- [Exercise description]
Repeat the lines of the material below word for word, from the line with "Click purple dot beside Schedule demo call" to the line with "Toggle the Search".
---- Rows
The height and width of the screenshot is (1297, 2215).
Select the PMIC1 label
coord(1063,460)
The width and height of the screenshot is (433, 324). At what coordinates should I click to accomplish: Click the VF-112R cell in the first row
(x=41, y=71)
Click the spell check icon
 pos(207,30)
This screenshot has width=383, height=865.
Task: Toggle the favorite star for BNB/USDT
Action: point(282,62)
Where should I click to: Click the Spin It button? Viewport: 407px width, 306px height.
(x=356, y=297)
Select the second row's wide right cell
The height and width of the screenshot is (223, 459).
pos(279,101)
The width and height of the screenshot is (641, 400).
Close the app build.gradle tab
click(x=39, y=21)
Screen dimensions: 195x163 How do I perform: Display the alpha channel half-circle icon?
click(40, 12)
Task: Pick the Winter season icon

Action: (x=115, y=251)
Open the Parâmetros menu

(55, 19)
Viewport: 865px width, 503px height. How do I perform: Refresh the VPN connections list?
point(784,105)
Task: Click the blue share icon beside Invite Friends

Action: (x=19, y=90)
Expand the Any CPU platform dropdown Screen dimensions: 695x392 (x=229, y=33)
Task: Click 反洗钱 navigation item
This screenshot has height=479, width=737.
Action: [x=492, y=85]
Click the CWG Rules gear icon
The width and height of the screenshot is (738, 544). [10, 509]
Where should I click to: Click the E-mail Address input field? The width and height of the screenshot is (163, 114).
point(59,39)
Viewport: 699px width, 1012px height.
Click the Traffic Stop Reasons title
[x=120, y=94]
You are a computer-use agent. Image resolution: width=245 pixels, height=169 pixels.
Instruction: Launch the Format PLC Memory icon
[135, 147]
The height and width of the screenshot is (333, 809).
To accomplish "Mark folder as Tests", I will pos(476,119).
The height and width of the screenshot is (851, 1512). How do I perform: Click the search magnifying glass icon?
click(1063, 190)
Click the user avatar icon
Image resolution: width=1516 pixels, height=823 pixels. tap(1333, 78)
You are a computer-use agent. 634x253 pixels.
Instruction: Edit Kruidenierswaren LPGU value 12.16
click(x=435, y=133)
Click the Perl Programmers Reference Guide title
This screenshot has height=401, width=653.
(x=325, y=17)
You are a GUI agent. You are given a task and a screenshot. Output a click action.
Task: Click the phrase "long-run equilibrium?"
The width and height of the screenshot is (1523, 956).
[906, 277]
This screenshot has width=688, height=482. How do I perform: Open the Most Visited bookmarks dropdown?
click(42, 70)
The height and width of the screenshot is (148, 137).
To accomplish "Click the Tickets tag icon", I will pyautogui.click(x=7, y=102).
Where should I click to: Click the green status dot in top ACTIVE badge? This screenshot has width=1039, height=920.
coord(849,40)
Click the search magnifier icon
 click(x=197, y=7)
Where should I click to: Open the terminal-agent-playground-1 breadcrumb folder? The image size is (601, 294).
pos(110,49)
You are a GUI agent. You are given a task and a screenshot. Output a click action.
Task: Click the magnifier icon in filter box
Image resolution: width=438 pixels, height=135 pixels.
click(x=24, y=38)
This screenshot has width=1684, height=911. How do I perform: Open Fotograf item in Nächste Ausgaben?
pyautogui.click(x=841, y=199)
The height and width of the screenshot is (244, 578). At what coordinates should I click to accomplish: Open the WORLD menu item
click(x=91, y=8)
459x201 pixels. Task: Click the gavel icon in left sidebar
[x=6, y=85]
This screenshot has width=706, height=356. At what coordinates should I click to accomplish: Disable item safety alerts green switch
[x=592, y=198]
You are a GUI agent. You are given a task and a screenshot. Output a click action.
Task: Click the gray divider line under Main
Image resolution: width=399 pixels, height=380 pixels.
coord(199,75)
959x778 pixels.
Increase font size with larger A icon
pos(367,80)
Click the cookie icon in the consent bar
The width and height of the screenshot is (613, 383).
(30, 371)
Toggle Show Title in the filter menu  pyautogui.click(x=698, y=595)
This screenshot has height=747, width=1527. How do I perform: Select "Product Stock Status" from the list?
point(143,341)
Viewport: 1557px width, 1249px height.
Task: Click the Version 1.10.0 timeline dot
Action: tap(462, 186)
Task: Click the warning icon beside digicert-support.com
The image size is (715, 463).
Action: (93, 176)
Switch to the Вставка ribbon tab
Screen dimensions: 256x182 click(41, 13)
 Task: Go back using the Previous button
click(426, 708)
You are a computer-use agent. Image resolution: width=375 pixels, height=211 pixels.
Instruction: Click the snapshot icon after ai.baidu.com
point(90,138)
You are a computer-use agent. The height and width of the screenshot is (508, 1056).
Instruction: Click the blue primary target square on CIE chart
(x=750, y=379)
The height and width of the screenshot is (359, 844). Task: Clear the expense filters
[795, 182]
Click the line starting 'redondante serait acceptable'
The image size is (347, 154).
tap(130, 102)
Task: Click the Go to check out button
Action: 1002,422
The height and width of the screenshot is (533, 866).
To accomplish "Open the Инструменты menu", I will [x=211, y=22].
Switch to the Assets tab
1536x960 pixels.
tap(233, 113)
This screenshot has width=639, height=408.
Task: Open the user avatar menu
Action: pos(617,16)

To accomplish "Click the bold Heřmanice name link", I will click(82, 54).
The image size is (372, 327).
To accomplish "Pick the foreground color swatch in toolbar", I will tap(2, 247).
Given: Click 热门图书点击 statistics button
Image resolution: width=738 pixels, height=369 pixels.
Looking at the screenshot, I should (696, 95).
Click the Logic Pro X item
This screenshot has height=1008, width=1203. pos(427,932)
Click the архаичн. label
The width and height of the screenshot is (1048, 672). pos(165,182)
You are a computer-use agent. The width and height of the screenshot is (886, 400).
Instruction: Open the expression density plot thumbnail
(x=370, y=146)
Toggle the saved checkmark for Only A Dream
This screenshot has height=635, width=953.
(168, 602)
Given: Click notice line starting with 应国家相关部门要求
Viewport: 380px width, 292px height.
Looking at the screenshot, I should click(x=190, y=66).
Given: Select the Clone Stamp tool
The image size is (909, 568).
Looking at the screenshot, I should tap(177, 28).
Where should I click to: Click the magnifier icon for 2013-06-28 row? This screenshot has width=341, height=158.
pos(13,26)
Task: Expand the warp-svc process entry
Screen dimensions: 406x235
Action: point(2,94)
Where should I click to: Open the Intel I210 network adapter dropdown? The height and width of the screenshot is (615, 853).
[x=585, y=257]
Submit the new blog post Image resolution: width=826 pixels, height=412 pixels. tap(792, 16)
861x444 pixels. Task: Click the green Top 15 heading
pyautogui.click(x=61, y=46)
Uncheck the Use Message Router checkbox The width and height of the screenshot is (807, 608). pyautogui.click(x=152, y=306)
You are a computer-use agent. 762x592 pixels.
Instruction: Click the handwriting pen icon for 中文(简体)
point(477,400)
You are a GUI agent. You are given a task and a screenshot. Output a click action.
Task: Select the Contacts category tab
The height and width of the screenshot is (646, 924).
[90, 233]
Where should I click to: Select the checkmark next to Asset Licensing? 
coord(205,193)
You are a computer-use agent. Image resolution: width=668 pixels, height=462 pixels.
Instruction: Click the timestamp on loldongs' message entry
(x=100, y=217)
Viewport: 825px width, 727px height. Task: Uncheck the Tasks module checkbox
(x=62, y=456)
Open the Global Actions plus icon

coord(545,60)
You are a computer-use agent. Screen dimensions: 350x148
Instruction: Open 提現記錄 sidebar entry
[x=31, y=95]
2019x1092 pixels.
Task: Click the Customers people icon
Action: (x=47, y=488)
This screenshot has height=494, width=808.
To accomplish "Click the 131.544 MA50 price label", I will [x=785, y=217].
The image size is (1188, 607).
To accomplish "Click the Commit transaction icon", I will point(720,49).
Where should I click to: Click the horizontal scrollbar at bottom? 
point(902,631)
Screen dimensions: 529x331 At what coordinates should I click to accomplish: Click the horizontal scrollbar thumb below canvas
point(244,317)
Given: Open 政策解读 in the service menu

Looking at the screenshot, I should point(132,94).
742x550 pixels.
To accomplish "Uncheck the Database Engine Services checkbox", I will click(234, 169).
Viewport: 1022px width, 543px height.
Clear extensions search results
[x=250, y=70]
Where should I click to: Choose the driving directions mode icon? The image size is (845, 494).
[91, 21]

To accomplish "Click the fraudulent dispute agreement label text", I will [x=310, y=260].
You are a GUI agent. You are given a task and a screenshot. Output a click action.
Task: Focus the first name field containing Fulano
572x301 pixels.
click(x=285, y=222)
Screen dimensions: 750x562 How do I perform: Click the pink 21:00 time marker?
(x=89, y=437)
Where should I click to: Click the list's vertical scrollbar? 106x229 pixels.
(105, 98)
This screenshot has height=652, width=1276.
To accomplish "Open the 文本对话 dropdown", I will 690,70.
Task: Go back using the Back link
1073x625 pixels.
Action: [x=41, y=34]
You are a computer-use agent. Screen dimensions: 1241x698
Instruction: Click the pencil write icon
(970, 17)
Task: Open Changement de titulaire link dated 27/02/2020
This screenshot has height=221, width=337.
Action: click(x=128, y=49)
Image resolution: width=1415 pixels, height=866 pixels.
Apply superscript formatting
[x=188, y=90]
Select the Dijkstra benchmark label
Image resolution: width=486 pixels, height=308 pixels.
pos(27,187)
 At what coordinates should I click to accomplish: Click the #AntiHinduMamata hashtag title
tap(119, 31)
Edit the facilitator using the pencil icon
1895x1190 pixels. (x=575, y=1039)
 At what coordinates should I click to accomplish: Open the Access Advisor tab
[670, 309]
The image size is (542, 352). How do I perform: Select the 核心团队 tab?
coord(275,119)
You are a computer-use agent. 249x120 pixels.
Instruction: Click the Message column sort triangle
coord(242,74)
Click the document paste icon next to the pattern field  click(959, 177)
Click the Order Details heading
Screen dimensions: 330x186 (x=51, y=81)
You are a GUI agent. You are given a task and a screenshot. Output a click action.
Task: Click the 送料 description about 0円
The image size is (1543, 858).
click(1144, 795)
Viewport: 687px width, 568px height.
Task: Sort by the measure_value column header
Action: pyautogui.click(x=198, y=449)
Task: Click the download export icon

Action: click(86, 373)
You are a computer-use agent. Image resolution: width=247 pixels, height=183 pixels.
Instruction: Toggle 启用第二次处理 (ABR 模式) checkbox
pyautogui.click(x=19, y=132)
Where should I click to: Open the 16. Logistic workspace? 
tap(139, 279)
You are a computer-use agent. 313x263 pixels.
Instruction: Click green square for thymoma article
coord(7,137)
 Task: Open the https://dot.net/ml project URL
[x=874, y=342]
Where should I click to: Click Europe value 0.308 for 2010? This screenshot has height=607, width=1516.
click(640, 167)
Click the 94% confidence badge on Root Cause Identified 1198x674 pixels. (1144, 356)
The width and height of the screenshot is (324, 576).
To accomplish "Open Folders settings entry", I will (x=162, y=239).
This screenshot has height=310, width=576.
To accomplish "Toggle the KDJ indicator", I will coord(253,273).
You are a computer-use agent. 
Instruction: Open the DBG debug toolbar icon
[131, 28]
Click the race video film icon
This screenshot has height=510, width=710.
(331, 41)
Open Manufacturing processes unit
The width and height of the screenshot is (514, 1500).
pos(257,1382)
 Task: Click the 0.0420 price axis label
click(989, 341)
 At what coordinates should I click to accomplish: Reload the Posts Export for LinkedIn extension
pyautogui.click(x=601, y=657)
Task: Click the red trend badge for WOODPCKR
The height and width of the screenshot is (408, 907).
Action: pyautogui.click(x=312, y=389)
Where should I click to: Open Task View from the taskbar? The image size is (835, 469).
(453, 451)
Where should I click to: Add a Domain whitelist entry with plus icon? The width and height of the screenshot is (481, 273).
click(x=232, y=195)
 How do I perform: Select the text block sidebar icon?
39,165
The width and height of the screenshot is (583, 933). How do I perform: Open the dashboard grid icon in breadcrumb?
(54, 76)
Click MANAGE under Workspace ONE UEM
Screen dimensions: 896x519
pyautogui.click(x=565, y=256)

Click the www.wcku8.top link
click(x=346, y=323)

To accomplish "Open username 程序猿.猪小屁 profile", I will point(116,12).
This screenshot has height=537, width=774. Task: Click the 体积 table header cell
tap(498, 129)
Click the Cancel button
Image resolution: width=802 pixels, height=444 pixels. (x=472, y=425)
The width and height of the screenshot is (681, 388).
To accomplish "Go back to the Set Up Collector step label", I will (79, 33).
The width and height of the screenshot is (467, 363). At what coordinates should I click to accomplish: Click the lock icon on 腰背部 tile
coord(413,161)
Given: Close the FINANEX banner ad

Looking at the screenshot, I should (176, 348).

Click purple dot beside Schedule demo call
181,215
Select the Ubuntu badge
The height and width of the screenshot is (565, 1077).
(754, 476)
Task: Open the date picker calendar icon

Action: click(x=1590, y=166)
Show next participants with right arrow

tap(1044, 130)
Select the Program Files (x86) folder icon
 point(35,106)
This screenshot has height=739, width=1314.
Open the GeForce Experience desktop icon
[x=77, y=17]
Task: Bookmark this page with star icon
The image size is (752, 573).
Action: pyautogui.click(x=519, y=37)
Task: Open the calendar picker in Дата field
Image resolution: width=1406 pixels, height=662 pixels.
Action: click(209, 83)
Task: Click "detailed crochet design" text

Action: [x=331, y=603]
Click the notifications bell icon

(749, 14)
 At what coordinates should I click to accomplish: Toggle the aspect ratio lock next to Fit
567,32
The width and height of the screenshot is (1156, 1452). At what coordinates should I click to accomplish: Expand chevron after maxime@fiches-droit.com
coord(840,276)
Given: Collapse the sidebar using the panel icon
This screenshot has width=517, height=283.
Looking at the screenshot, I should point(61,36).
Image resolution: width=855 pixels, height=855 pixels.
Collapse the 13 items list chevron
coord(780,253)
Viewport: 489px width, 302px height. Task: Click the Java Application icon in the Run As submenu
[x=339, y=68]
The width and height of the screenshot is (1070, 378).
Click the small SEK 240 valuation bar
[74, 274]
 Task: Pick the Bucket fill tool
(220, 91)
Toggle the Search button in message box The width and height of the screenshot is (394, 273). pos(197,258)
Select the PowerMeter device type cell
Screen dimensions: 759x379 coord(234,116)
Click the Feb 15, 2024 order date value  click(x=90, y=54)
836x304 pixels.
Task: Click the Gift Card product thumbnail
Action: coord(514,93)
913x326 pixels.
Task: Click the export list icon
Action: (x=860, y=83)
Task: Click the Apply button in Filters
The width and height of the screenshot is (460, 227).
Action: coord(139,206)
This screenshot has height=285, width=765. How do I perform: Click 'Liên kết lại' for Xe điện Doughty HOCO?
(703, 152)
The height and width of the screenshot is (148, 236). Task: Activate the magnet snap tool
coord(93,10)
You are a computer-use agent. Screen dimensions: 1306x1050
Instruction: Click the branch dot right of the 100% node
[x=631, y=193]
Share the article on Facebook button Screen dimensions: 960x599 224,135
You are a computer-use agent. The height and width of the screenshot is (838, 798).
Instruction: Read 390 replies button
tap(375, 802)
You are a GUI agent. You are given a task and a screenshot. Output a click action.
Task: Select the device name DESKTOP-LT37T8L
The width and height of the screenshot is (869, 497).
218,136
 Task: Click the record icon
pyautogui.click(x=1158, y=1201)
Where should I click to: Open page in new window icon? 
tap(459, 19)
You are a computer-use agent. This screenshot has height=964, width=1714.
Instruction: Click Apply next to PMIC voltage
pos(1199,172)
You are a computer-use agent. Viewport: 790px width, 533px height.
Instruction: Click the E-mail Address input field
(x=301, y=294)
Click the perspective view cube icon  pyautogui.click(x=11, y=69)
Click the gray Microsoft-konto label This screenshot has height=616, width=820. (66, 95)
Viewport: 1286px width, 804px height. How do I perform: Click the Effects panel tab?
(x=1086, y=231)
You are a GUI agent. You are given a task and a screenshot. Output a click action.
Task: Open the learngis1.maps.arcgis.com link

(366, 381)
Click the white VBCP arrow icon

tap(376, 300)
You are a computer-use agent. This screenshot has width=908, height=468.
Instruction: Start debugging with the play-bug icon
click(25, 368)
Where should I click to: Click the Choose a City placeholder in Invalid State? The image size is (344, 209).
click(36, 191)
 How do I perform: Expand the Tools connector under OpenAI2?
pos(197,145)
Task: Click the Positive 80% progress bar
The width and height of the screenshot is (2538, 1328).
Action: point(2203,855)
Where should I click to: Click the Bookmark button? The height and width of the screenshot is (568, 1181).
--------
- [Response]
Click purple dot beside Schedule demo call
181,215
Select the Ubuntu badge
The height and width of the screenshot is (565, 1077).
(754, 476)
Task: Open the date picker calendar icon

Action: click(x=1590, y=166)
Show next participants with right arrow

tap(1044, 130)
Select the Program Files (x86) folder icon
 point(35,106)
This screenshot has height=739, width=1314.
Open the GeForce Experience desktop icon
[x=77, y=17]
Task: Bookmark this page with star icon
The image size is (752, 573).
Action: pyautogui.click(x=519, y=37)
Task: Open the calendar picker in Дата field
Image resolution: width=1406 pixels, height=662 pixels.
Action: click(209, 83)
Task: Click "detailed crochet design" text

Action: [x=331, y=603]
Click the notifications bell icon

(749, 14)
 At what coordinates should I click to accomplish: Toggle the aspect ratio lock next to Fit
567,32
The width and height of the screenshot is (1156, 1452). At what coordinates should I click to accomplish: Expand chevron after maxime@fiches-droit.com
coord(840,276)
Given: Collapse the sidebar using the panel icon
This screenshot has width=517, height=283.
Looking at the screenshot, I should point(61,36).
Image resolution: width=855 pixels, height=855 pixels.
Collapse the 13 items list chevron
coord(780,253)
Viewport: 489px width, 302px height. Task: Click the Java Application icon in the Run As submenu
[x=339, y=68]
The width and height of the screenshot is (1070, 378).
Click the small SEK 240 valuation bar
[74, 274]
 Task: Pick the Bucket fill tool
(220, 91)
Toggle the Search button in message box The width and height of the screenshot is (394, 273). pos(197,258)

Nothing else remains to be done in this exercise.